Problem description: Render every line of the records below as a numbered list, omitting any blank lines.

Listing:
* * * * * * * * *
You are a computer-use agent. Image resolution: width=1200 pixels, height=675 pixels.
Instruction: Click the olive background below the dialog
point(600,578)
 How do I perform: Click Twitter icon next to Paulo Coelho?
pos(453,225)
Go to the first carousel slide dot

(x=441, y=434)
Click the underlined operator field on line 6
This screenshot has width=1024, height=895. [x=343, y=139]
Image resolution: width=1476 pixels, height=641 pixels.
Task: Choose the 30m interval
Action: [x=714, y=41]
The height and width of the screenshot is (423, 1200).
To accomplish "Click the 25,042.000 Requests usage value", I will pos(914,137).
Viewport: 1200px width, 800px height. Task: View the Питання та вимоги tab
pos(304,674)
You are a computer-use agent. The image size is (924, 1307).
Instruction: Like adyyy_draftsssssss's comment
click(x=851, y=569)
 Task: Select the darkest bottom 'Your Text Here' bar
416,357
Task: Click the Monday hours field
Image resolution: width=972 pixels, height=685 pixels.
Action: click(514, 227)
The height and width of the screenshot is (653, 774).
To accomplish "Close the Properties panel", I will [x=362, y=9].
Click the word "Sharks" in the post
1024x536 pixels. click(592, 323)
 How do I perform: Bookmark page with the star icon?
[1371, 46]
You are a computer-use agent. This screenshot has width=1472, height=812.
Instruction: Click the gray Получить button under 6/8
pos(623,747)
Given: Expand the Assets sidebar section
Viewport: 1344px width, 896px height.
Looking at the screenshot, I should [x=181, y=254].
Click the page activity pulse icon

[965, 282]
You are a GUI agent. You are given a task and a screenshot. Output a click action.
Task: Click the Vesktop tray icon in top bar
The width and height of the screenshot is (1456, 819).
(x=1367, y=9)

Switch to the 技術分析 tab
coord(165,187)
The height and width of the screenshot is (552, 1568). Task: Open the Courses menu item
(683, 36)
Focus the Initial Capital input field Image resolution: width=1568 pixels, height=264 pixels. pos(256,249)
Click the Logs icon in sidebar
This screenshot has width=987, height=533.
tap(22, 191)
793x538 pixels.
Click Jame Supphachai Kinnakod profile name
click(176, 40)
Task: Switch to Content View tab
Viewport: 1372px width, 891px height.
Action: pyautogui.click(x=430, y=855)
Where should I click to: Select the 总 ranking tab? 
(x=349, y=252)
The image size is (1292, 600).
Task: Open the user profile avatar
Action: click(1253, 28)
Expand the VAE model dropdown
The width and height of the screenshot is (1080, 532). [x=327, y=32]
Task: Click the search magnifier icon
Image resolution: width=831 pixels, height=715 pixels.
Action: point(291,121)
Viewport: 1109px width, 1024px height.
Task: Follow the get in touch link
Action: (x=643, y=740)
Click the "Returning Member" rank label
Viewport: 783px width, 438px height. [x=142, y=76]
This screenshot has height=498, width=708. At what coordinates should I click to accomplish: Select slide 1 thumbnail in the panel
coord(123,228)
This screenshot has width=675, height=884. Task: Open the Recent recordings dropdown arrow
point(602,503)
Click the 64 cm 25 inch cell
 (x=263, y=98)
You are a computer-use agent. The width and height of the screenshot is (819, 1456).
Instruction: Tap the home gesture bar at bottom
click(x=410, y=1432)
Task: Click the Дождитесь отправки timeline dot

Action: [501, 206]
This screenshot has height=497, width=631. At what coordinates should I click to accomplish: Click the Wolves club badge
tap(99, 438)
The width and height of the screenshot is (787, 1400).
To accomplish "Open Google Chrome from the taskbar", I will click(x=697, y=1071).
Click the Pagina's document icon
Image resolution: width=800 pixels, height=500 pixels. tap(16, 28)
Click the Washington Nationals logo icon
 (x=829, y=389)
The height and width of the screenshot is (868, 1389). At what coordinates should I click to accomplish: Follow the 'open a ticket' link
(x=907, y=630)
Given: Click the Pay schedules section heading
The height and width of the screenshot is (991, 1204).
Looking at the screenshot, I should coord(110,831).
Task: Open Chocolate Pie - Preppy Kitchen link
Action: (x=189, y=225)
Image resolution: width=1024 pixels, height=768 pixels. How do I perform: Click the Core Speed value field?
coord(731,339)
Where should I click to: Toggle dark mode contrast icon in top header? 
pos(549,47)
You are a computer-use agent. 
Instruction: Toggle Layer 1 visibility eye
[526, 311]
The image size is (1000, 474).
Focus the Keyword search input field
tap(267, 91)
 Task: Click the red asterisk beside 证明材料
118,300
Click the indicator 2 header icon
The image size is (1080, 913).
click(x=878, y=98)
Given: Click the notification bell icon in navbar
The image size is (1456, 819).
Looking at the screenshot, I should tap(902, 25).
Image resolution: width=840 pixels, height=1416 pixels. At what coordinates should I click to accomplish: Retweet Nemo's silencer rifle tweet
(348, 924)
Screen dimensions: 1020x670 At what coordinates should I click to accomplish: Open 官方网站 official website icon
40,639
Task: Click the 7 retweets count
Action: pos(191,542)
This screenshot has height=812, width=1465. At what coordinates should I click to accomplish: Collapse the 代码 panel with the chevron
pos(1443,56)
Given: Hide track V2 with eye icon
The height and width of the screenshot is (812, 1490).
* * * * * * * * *
Solution below:
1. You are a computer-use agent. Image resolution: width=1200 pixels, height=675 pixels.
2. Instruction: Click the olive background below the dialog
3. point(600,578)
4.  How do I perform: Click Twitter icon next to Paulo Coelho?
5. pos(453,225)
6. Go to the first carousel slide dot
7. (x=441, y=434)
8. Click the underlined operator field on line 6
9. This screenshot has width=1024, height=895. [x=343, y=139]
10. Image resolution: width=1476 pixels, height=641 pixels.
11. Task: Choose the 30m interval
12. Action: [x=714, y=41]
13. The height and width of the screenshot is (423, 1200).
14. To accomplish "Click the 25,042.000 Requests usage value", I will pos(914,137).
15. Viewport: 1200px width, 800px height. Task: View the Питання та вимоги tab
16. pos(304,674)
17. You are a computer-use agent. The image size is (924, 1307).
18. Instruction: Like adyyy_draftsssssss's comment
19. click(x=851, y=569)
20.  Task: Select the darkest bottom 'Your Text Here' bar
21. 416,357
22. Task: Click the Monday hours field
23. Image resolution: width=972 pixels, height=685 pixels.
24. Action: click(514, 227)
25. The height and width of the screenshot is (653, 774).
26. To accomplish "Close the Properties panel", I will [x=362, y=9].
27. Click the word "Sharks" in the post
28. 1024x536 pixels. click(592, 323)
29.  How do I perform: Bookmark page with the star icon?
30. [1371, 46]
31. You are a computer-use agent. This screenshot has width=1472, height=812.
32. Instruction: Click the gray Получить button under 6/8
33. pos(623,747)
34. Given: Expand the Assets sidebar section
35. Viewport: 1344px width, 896px height.
36. Looking at the screenshot, I should [x=181, y=254].
37. Click the page activity pulse icon
38. [965, 282]
39. You are a GUI agent. You are given a task and a screenshot. Output a click action.
40. Task: Click the Vesktop tray icon in top bar
41. The width and height of the screenshot is (1456, 819).
42. (x=1367, y=9)
43. Switch to the 技術分析 tab
44. coord(165,187)
45. The height and width of the screenshot is (552, 1568). Task: Open the Courses menu item
46. (683, 36)
47. Focus the Initial Capital input field Image resolution: width=1568 pixels, height=264 pixels. pos(256,249)
48. Click the Logs icon in sidebar
49. This screenshot has width=987, height=533.
50. tap(22, 191)
51. 793x538 pixels.
52. Click Jame Supphachai Kinnakod profile name
53. click(176, 40)
54. Task: Switch to Content View tab
55. Viewport: 1372px width, 891px height.
56. Action: pyautogui.click(x=430, y=855)
57. Where should I click to: Select the 总 ranking tab? 
58. (x=349, y=252)
59. The image size is (1292, 600).
60. Task: Open the user profile avatar
61. Action: click(1253, 28)
62. Expand the VAE model dropdown
63. The width and height of the screenshot is (1080, 532). [x=327, y=32]
64. Task: Click the search magnifier icon
65. Image resolution: width=831 pixels, height=715 pixels.
66. Action: point(291,121)
67. Viewport: 1109px width, 1024px height.
68. Task: Follow the get in touch link
69. Action: (x=643, y=740)
70. Click the "Returning Member" rank label
71. Viewport: 783px width, 438px height. [x=142, y=76]
72. This screenshot has height=498, width=708. At what coordinates should I click to accomplish: Select slide 1 thumbnail in the panel
73. coord(123,228)
74. This screenshot has width=675, height=884. Task: Open the Recent recordings dropdown arrow
75. point(602,503)
76. Click the 64 cm 25 inch cell
77.  (x=263, y=98)
78. You are a computer-use agent. The width and height of the screenshot is (819, 1456).
79. Instruction: Tap the home gesture bar at bottom
80. click(x=410, y=1432)
81. Task: Click the Дождитесь отправки timeline dot
82. Action: [501, 206]
83. This screenshot has height=497, width=631. At what coordinates should I click to accomplish: Click the Wolves club badge
84. tap(99, 438)
85. The width and height of the screenshot is (787, 1400).
86. To accomplish "Open Google Chrome from the taskbar", I will click(x=697, y=1071).
87. Click the Pagina's document icon
88. Image resolution: width=800 pixels, height=500 pixels. tap(16, 28)
89. Click the Washington Nationals logo icon
90.  (x=829, y=389)
91. The height and width of the screenshot is (868, 1389). At what coordinates should I click to accomplish: Follow the 'open a ticket' link
92. (x=907, y=630)
93. Given: Click the Pay schedules section heading
94. The height and width of the screenshot is (991, 1204).
95. Looking at the screenshot, I should coord(110,831).
96. Task: Open Chocolate Pie - Preppy Kitchen link
97. Action: (x=189, y=225)
98. Image resolution: width=1024 pixels, height=768 pixels. How do I perform: Click the Core Speed value field?
99. coord(731,339)
100. Where should I click to: Toggle dark mode contrast icon in top header? 
101. pos(549,47)
102. You are a computer-use agent. 
103. Instruction: Toggle Layer 1 visibility eye
104. [526, 311]
105. The image size is (1000, 474).
106. Focus the Keyword search input field
107. tap(267, 91)
108.  Task: Click the red asterisk beside 证明材料
109. 118,300
110. Click the indicator 2 header icon
111. The image size is (1080, 913).
112. click(x=878, y=98)
113. Given: Click the notification bell icon in navbar
114. The image size is (1456, 819).
115. Looking at the screenshot, I should tap(902, 25).
116. Image resolution: width=840 pixels, height=1416 pixels. At what coordinates should I click to accomplish: Retweet Nemo's silencer rifle tweet
117. (348, 924)
118. Screen dimensions: 1020x670 At what coordinates should I click to accomplish: Open 官方网站 official website icon
119. 40,639
120. Task: Click the 7 retweets count
121. Action: pos(191,542)
122. This screenshot has height=812, width=1465. At what coordinates should I click to accomplish: Collapse the 代码 panel with the chevron
123. pos(1443,56)
124. Given: Hide track V2 with eye icon
125. The height and width of the screenshot is (812, 1490).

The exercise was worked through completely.